Developing a Project Set-Up for Developers

In my last post, I mentioned I wanted to talk about developing a project workflow as a developer. However, after thinking about it for some time, my original intentions were not to say which systems you should or shouldn’t use or which ones I thought might be the best. I’m still exploring those types of things myself. What I really wanted to talk about was what steps you might take to execute a project from start to finish, during its build phase.

The reason I started thinking about this was because I really wasn’t quite sure where to begin when I first started working as a developer. When you are the designer and the developer the process from start to finish probably seems more natural, but what do you do when you are handed a .psd and asked to develop it?

Think Ahead

This is where the type of workflow I was thinking about comes into play, but now I would call it a project set-up. If you are just starting with your very first .psd then some of this won’t apply, but you can think about this in terms of future use, and how you might set your project up today for what you might use tomorrow.

“Why reinvent the wheel?”

As a developer, have you noticed you have some elements that you tend to use in most of your projects? First thing I would do, is think about how you could set up a template or framework for yourself. If you are using some of the same elements in a design, you might think about ways to save that code so that you do not have to set it up in each project you do. Perhaps you have a blog or news feed on most of the sites you develop, or a rotating banner.  If you have this coded and set up, the only thing you need to do is edit or add the CSS for the element. You just cut your time in half.

There are two ways to do this. Personally I use both, and use each method as I need to. I have a basic template that I start every site with. When I have developed something that I believe would be useful in the future in a different project, I create a new file with whatever code I might need and store it separately.

This is a great way to start a library of code you may want for future use.

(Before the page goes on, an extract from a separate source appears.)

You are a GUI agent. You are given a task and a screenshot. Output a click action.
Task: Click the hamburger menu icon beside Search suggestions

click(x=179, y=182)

Remember two weeks ago when you developed that slide-out function, and now you have a new project that you discovered has that same feature? Why waste time trying to remember which project that was exactly. What if you are no longer storing the site you originally developed? Then what?

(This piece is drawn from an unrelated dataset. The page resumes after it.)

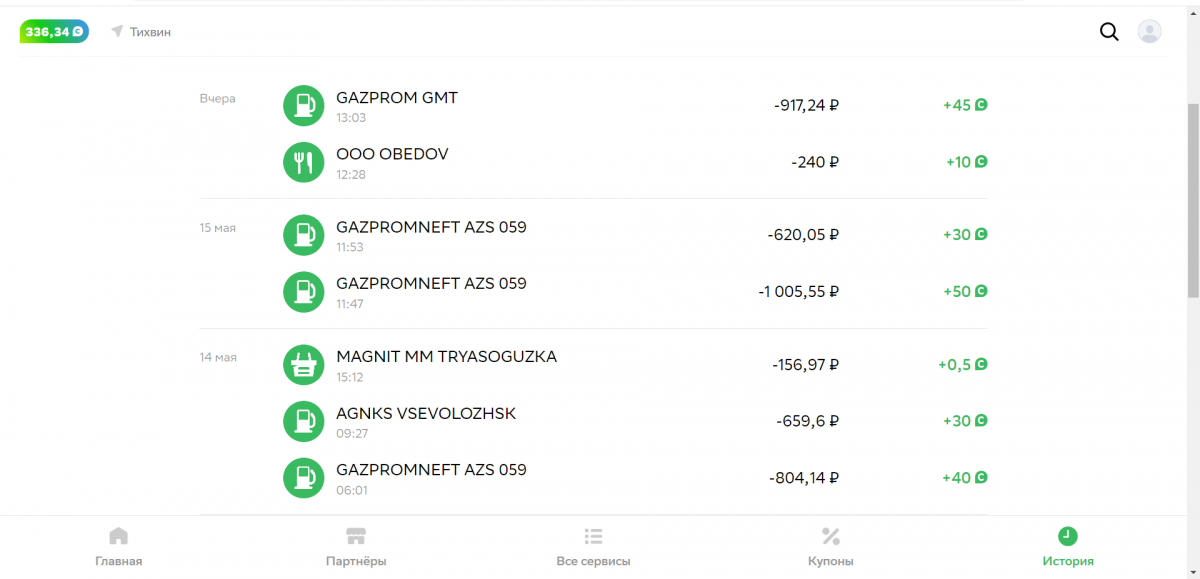Click the fork and knife icon for OOO OBEDOV

click(x=303, y=162)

Set up your own library of code

This is why I say to create a library. You’ve seen how the jQuery library is set up right? It’s a great example to learn from. Set up your files in a way that you know what the particular piece of code is for. That way when you want to use it, you aren’t going and searching too long for something you might have found in a matter of seconds instead.

Have you developed something like this for yourself already? What methods did you find work best?